Planned Parenthood Sues Montana to Strike Down ‘Cruel’ Pro-Life Laws

A pro-abortion rights group yells during the March for Life 2016, in front of the U.S. Supreme Court, Friday, Jan. 22, 2016 in Washington, during the annual rally on the anniversary of 1973 'Roe v. Wade' U.S. Supreme Court decision legalizing abortion. (AP Photo/Alex Brandon)
AP Photo/Alex Brandon

Planned Parenthood has filed a lawsuit against the state of Montana with the claim that four pro-life laws that easily passed through the state legislature and were signed into law by the governor are unconstitutional.

Filed Monday in Yellowstone County District Court, Planned Parenthood’s lawsuit claims the laws “are nothing more than poorly disguised attempts to chip away at Montanans’ access to safe and constitutional abortion.”

“Their combined effect is particularly cruel and prohibitive – pushing women seeking abortion later into pregnancy and also cutting off access to abortion at an earlier gestational age,” the abortion industry giant stated.

U.S. Sen.

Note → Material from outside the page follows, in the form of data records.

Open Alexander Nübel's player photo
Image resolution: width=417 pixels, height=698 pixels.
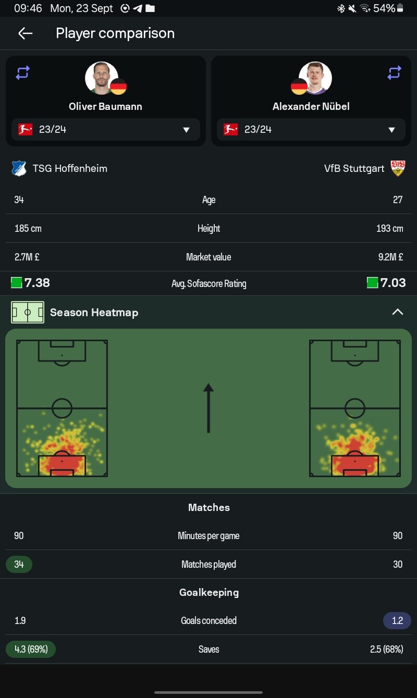pyautogui.click(x=315, y=78)
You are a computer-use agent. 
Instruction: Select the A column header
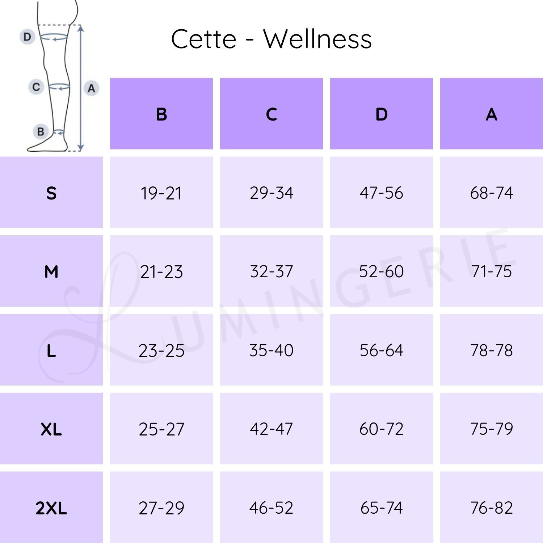491,114
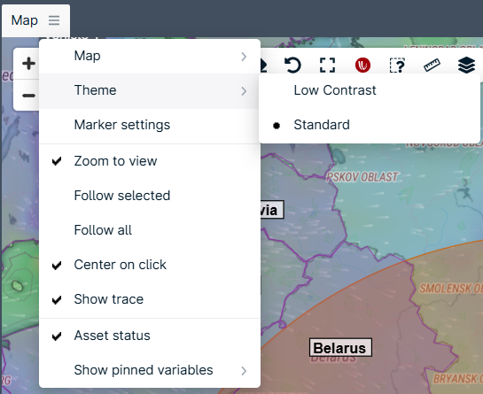Click the red circular logo icon
This screenshot has height=394, width=483.
tap(362, 65)
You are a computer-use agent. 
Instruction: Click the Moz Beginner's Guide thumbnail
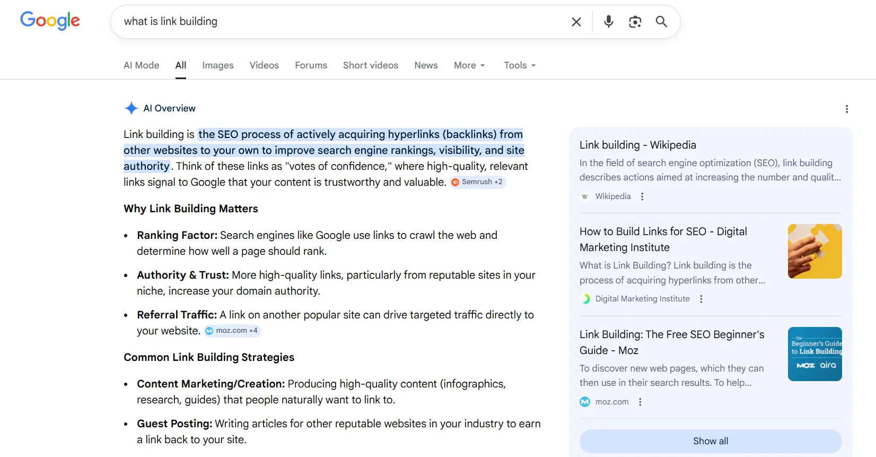[814, 354]
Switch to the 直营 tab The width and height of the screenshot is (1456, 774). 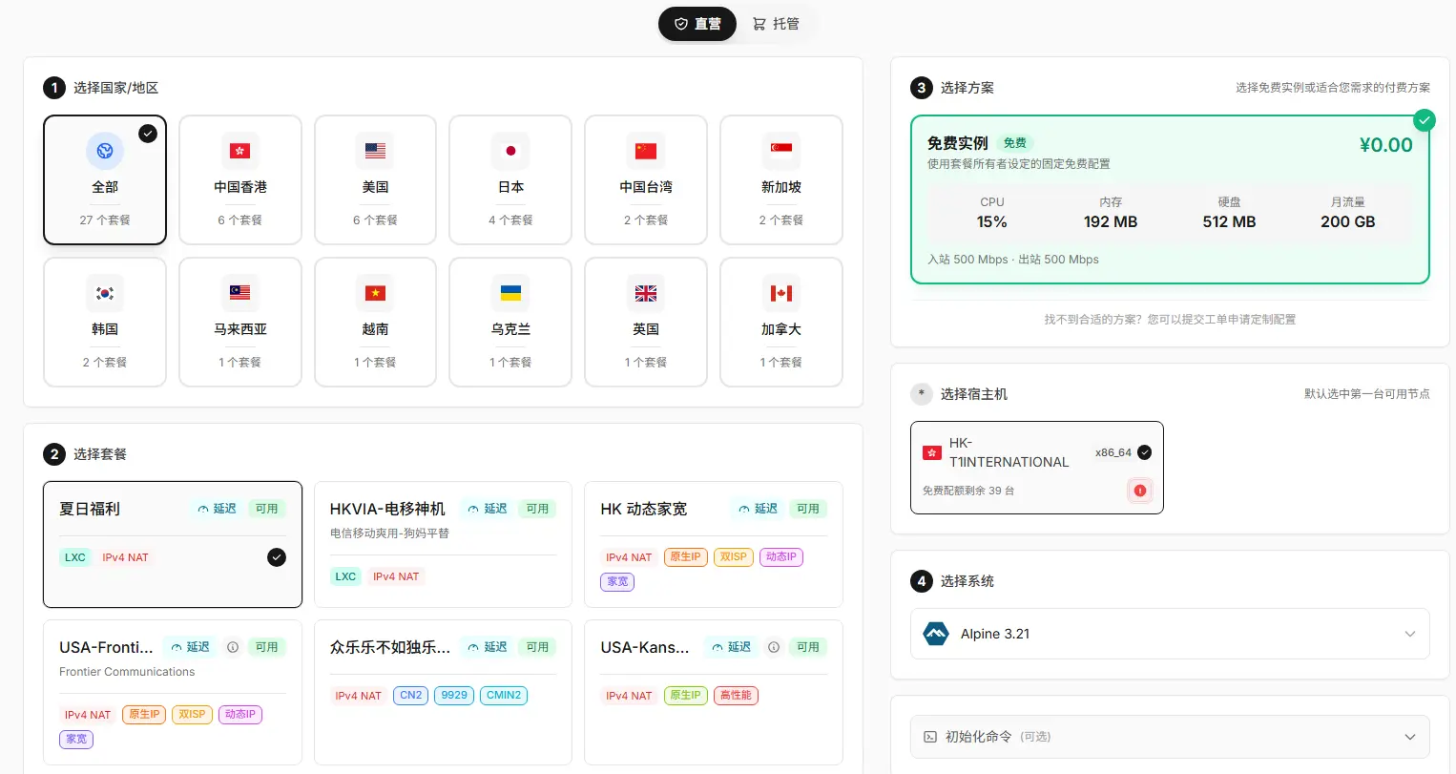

Steve Daines (R-MT), founder and chairman of the Senate Pro-Life Caucus, condemned the lawsuit:

This lawsuit attempts to force an extreme abortion agenda on Montana. It is despicable that Planned Parenthood is seeking to undo the Montana legislature’s life-saving laws that prevent barbaric late-term abortions on babies who can feel pain, taxpayer funding for abortion, and reckless do-it-yourself abortions by mail. This is yet another example of how the abortion industry puts profits over patients, ignores science, and weaponizes the Courts to thwart the will of Montana voters.

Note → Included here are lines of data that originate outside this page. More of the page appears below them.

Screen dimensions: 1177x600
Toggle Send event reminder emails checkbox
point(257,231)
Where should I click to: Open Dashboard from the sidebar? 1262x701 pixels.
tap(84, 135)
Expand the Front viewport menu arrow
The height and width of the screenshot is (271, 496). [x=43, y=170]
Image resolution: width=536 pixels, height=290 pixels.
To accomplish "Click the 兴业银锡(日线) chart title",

The lawsuit seeks to block the following laws:

  • HB 136, which bans abortions after 20 weeks, or the fifth month, of pregnancy, when scientists say unborn babies can experience pain;
  • HB 140, which requires abortion providers to offer patients an ultrasound prior to terminating the pregnancy;
  • HB 171, which requires abortion-inducing drugs to be administered in person rather than through telemedicine; and
  • HB 299, which bans Obamacare subsidized insurance plans from providing coverage for abortion.

The lawsuit is also expected to create debate over the Montana State Supreme Court’s 1999 unanimous opinion in Armstrong v. State, which dismissed the votes of lawmakers opposed to abortion and found “the legislature has neither a legitimate presence nor voice in the patient/health care provider relationship superior to the patient’s right of personal autonomy.”

In her statement about the lawsuit, Planned Parenthood CEO Alexis McGill Johnson referred to the fact that, prior to the election of Gov. Greg Gianforte (R), the abortion industry enjoyed 16 years of Democrat governors who blocked pro-life legislation:

For years, dangerous laws in Montana that would restrict access to abortion have been successfully blocked. Now, Gov. Gianforte has put his personal beliefs over the needs of his constituents and has signed into law harmful bills that make abortion inaccessible. These laws are designed to create more barriers for Montanans seeking access to essential health care. Instead of advocating for expanded access to health care services, Montana legislators have focused their attention on attacking abortion. That’s why we are going to court to protect our patients’ access to abortion in Montana and across the country.

The Montana lawsuit comes as the U.S. Supreme Court is expected to hear arguments in the fall about a Mississippi law that bans abortion after 15 weeks gestation.

The petition asks “whether all pre-viability prohibitions on elective abortions are unconstitutional” in the United States, and poses the most significant challenge in decades to the right to abortion created by the Supreme Court in its 1973 Roe v. Wade decision.

Montana Attorney General Austin Knudsen said he looks forward to defending “clearly valid statutes and to protecting the lives of the unborn,” according to the Montana Free Press.

The case is Planned Parenthood of Montana v. State of Montana, No. DV21-00999 in Montana Thirteenth Judicial District Court, Yellowstone County.